RoDTEP scheme revised: 194 tariff lines updated to boost exports
Synopsis
Key Takeaways
The Department of Commerce on Thursday, 30 April notified revised schedules under the Remission of Duties and Taxes on Exported Products (RoDTEP) Scheme, covering 194 tariff lines, as part of the Centre's broader strategy to shield India's export sector amid global supply disruptions linked to the West Asia conflict. The changes take effect from 1 May and apply across Domestic Tariff Area (DTA) exports as well as exports by Advance Authorisation (AA), Export Oriented Units (EOUs), and Special Economic Zone (SEZ) units.
What the Revision Covers
The technical realignment brings RoDTEP tariff lines in sync with the revised Customs Tariff Act, 1975, as amended through the Finance Act, 2026. The overhaul includes the addition of 142 new 8-digit tariff lines, the deletion of 50 tariff lines, and modifications in the descriptions of two tariff lines. According to an official statement from the Department of Commerce, the revision is designed to eliminate classification-related ambiguity and ensure consistency between Customs tariff entries and RoDTEP schedules.
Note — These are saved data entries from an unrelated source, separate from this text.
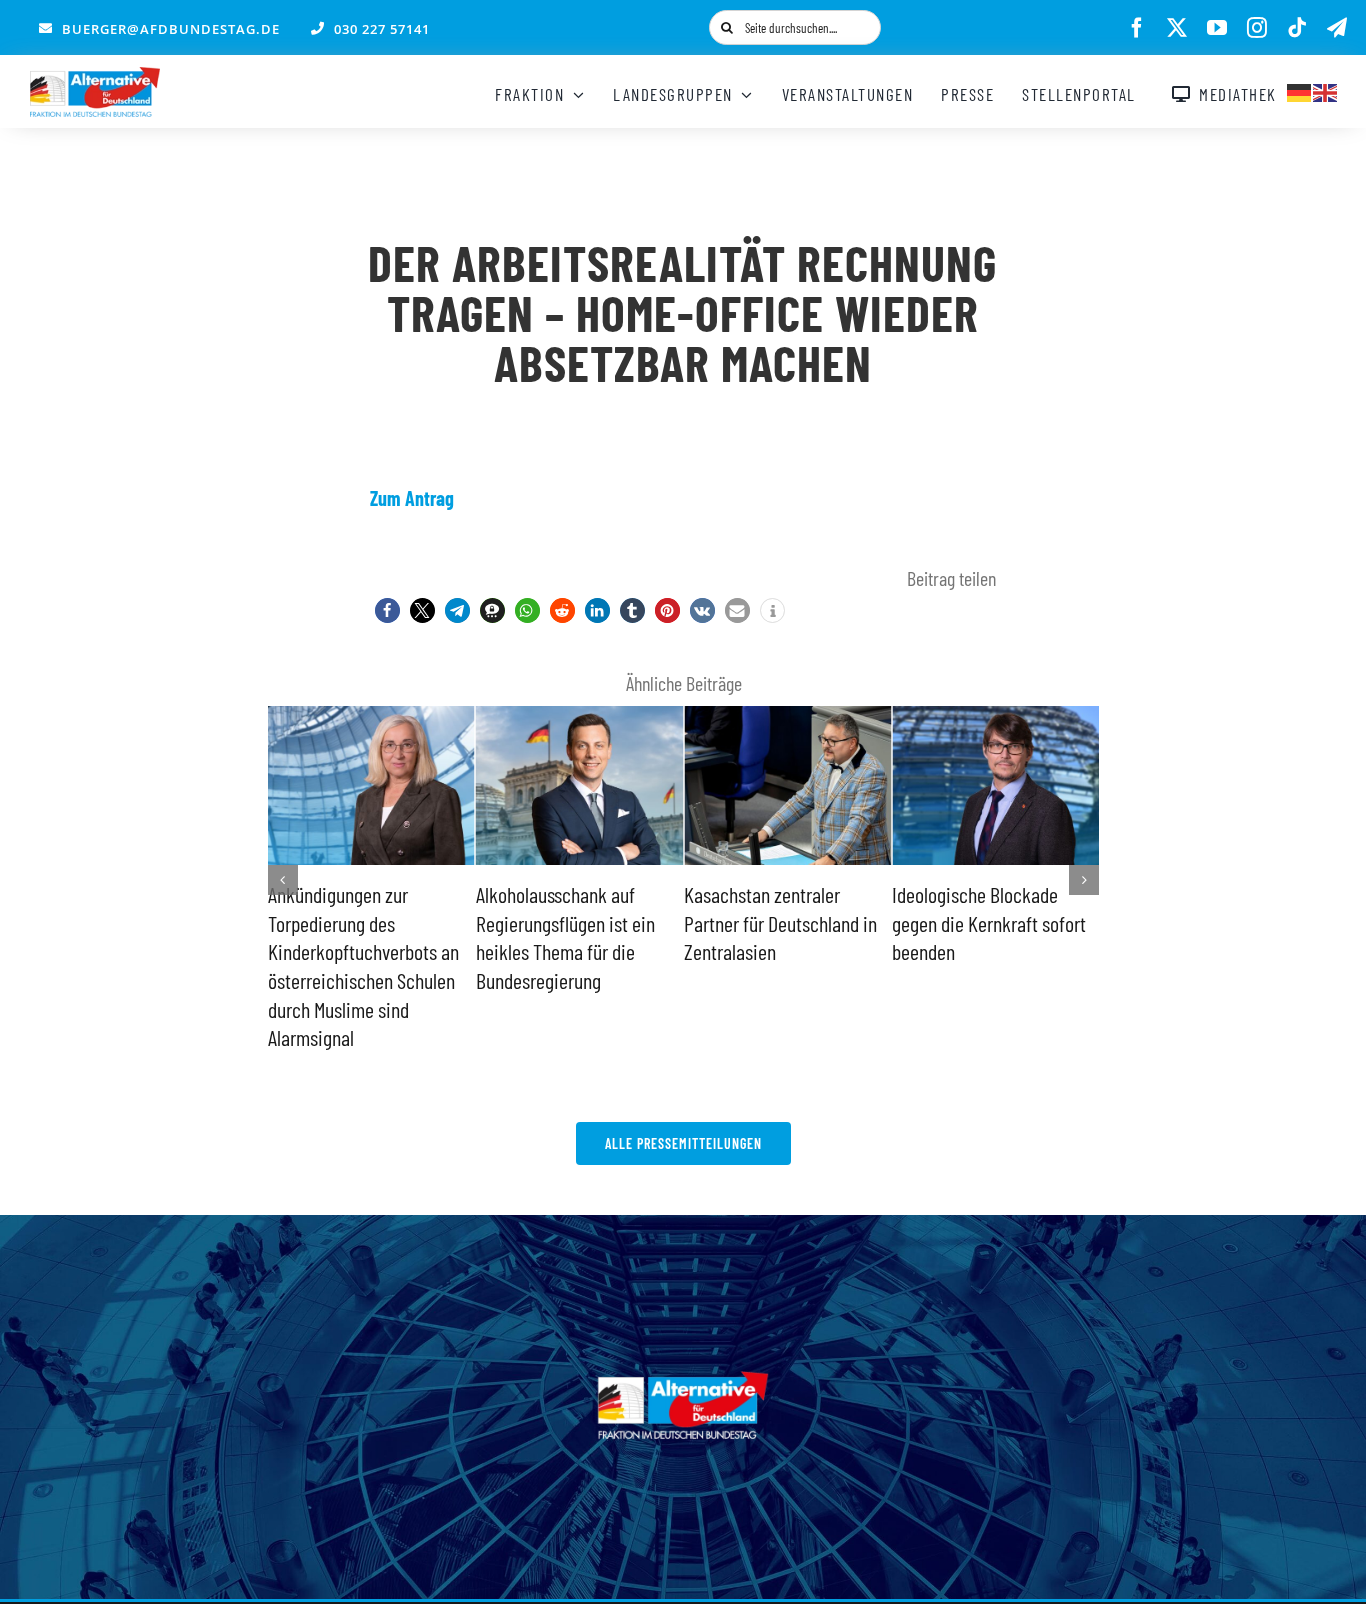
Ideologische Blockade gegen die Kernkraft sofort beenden (989, 922)
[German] (1300, 90)
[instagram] (1257, 28)
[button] (387, 610)
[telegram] (1337, 28)
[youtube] (1217, 28)
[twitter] (1177, 28)
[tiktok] (1297, 28)
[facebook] (1137, 28)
Impact on Exporters and the Customs System
The revised schedules are expected to enable seamless implementation of RoDTEP benefits within the Customs Automated System from 1 May. Officials noted the alignment will facilitate smoother processing of eligible export claims, minimise system-level discrepancies, and maintain continuity in the remission of eligible duties, taxes, and levies on exported products. The measure is described as RoDTEP-specific and aimed squarely at improving ease of doing business for exporters by ensuring timely convergence of related compliance frameworks.
Broader Relief Package Amid West Asia Conflict
This notification is part of a wider set of relief measures the Centre has rolled out to insulate Indian industry and consumers from the economic fallout of the West Asia war, which has disrupted global supply chains and pressured Indian exports. The Finance Ministry has outlined steps spanning customs duty cuts on key raw materials, export incentives, fuel price controls, and financial support mechanisms.
Notably, the government has also allowed SEZ units to sell goods in the domestic market at concessional customs duty rates of approximately 5 to 12.5 per cent, down from the earlier full import-equivalent duties. Customs duties on critical petrochemical products have also been reduced, with relief expected to benefit sectors including plastics, packaging, textiles, pharmaceuticals, chemicals, and auto components.
What Happens Next
With the revised schedules operational from 1 May, exporters and trade bodies will be watching whether the technical alignment translates into faster claim processing and reduced compliance friction on the ground. The government's ability to sustain these relief measures will depend in part on how long the West Asia conflict continues to disrupt global trade routes.